__Required action__:
Quote, word for word, the line containing "At what coordinates should I click to accomplish: Sort" and all lines that follow it to the end of the records, with no pictures.

__Stored items__:
========================================================================

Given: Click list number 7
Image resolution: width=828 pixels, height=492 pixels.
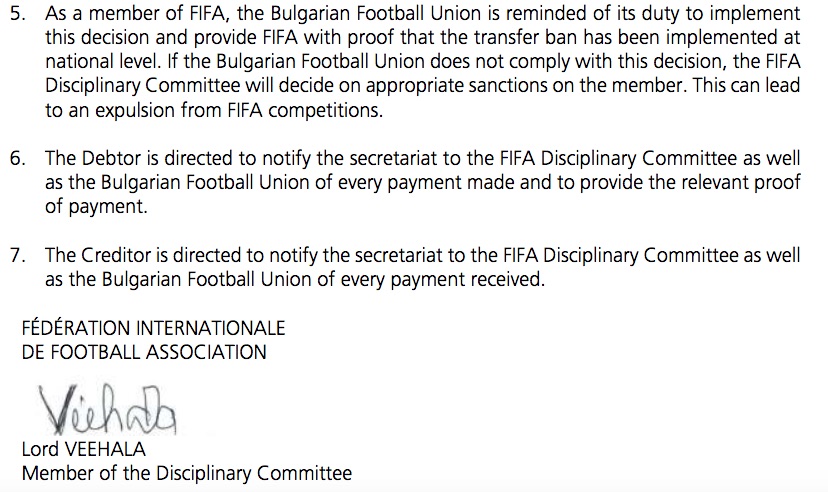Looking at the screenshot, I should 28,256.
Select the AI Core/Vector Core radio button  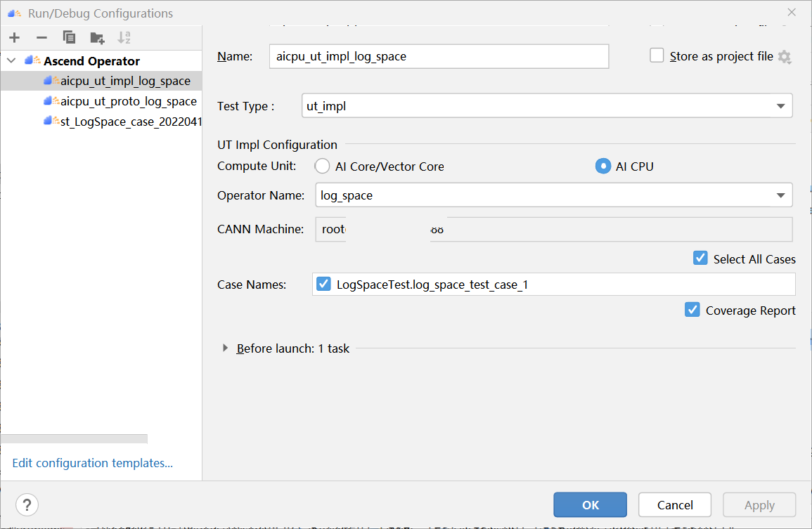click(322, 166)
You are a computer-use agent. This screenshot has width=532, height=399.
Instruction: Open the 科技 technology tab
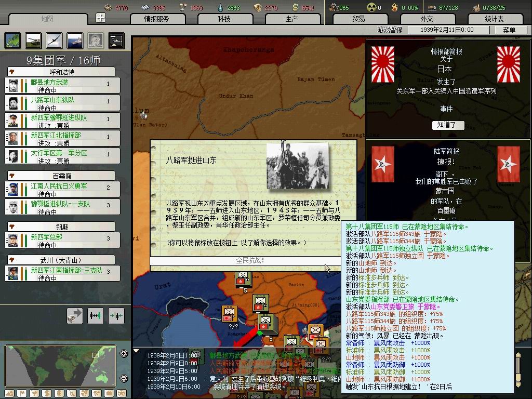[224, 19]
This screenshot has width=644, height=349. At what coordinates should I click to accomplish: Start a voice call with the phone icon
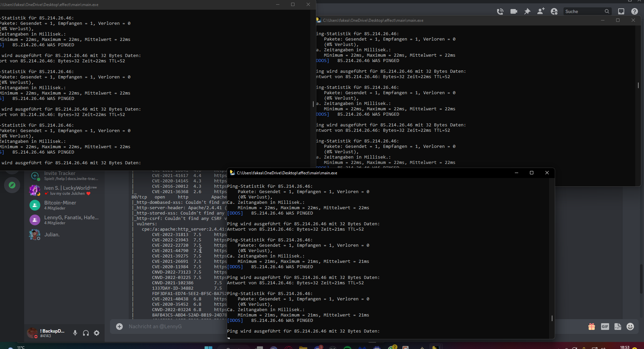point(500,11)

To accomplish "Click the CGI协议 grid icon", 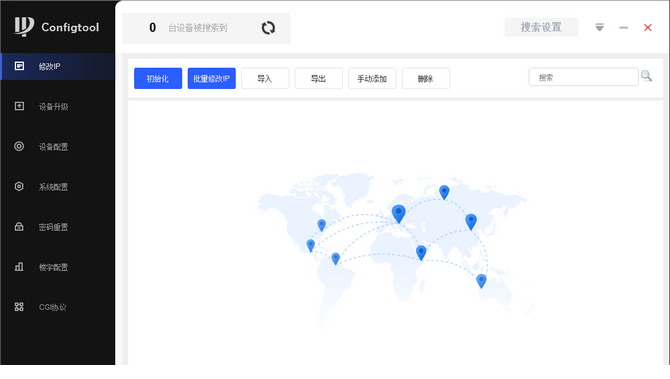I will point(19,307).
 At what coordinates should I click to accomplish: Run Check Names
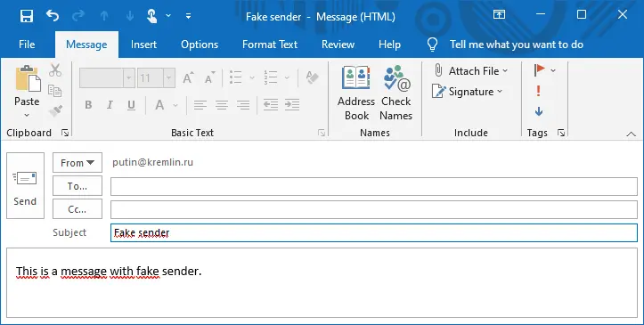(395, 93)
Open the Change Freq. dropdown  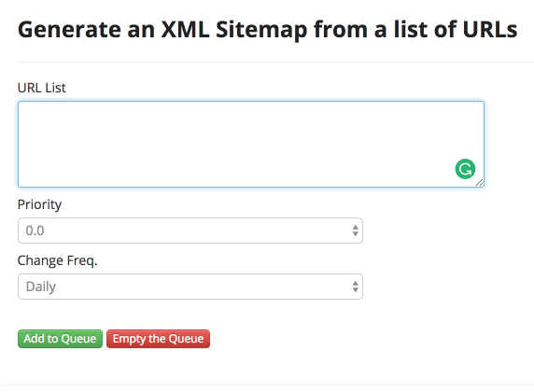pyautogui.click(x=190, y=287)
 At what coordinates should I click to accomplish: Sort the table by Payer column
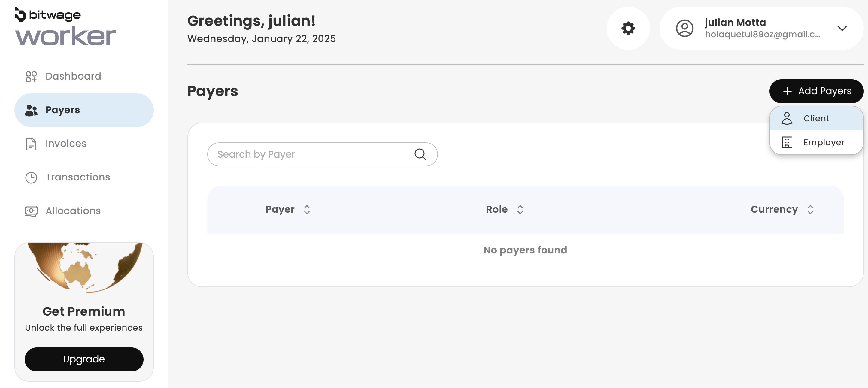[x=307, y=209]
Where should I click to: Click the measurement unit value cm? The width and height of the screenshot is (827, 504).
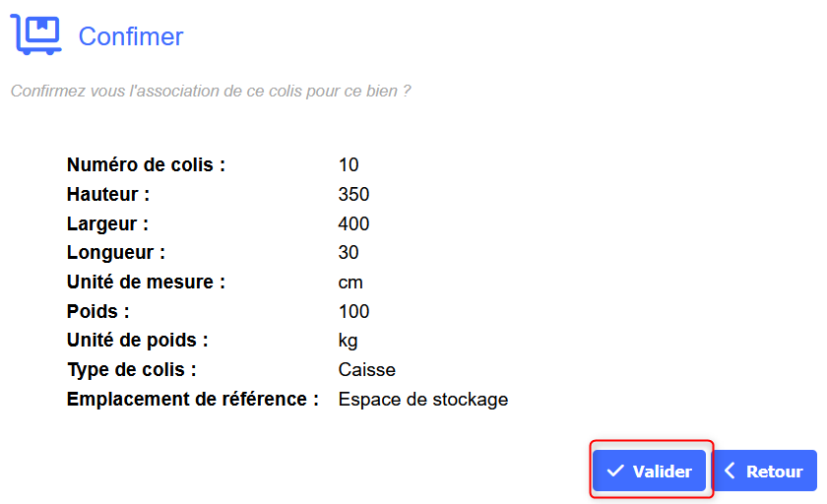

========================================================================

__Solved exercise__:
 At what coordinates should I click to accomplish: Sort the table by Payer column
[x=307, y=209]
Where should I click to: Click the measurement unit value cm? The width and height of the screenshot is (827, 504).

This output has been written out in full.